Re: email stop words

markspace <markspace@nospam.nospam>
Thu, 21 Mar 2013 09:33:12 -0700
On 3/21/2013 6:24 AM, Eric Sosman wrote:

     Integer count = map.get(word);
     map.put(word, count == null ? 1 : count + 1);

Basically, yes.

... and that you switched to something more like

     Integer count = map.get(word);
     map.put(word, new Integer(count == null
         ? 1 : count.intValue() + 1);

No, I made a Counter with a primitive and a reference to the word:

   Counter counter = map.get( word );
   if( counter == null ) {
     counter = new Counter();
     counter.word = word;
     counter.count = 1;
     map.put( word, counter );
   } else

If so, the slowdown is probably due to increased memory pressure
and garbage collection: `new' actually creates a new object every

Yeah, that's what I thought too. Although since there's only as many
Counters as there are Strings (words), I don't get why just making a 2x
change would slow the system as horribly as it did. There should be
only 4 million Strings and therefore also 4 million Counters. I can't
figure out why that would be a problem.

time, while auto-boxing uses (the equivalent of) Integer.valueOf().
The latter maintains a pool of a couple hundred small-valued Integers
and doles them out whenever needed, using `new' only for un-pooled

I think it would be worth it to change the JVM memory parameters from
the defaults and see if that makes a difference.
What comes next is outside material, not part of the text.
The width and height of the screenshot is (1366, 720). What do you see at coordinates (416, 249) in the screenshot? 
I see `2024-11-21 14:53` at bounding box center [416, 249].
Also, any thoughts on the best way to observe a GC that is thrashing?
I'm really curious to pin this down to some sort of root cause. I
couldn't rule out a coding error somewhere either.

     My suggestion would be to implement a Counter class that
wraps a mutable integer value. Then you'd use

Thanks, I'll take a look at this when I get a chance. A good suggestion!

     Or, you could just go back to auto-boxing.

Yes, A-B-A testing works. Going back to auto-boxing restored the
previous run times, so I'm fairly certain it's related to memory
pressure or something similar.